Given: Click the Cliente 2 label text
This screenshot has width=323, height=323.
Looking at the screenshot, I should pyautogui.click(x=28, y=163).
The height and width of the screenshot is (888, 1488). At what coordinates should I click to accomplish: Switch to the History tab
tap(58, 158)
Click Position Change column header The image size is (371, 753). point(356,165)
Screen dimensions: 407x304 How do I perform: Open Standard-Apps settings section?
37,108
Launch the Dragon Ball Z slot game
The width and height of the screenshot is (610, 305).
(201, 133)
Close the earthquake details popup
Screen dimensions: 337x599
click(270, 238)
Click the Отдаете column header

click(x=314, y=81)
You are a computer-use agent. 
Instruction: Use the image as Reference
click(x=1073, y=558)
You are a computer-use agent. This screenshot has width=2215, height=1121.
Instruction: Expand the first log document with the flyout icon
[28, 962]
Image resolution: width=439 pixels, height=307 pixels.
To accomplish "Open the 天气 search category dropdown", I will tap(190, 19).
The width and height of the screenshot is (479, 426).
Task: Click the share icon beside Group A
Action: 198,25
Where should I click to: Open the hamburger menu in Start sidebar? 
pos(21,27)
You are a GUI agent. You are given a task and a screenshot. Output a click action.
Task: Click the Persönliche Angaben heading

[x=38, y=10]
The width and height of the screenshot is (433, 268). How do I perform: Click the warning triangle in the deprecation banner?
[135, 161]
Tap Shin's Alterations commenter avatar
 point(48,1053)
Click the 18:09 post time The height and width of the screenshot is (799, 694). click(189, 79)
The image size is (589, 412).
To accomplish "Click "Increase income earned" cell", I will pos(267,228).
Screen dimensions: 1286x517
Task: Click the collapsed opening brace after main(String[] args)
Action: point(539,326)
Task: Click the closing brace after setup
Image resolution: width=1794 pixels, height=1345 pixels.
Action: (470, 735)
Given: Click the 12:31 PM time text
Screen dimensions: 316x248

——————

**What the task asks**
How many lines of the records above contain the word "This"? Reply with the number only.

**Response to the exercise**
2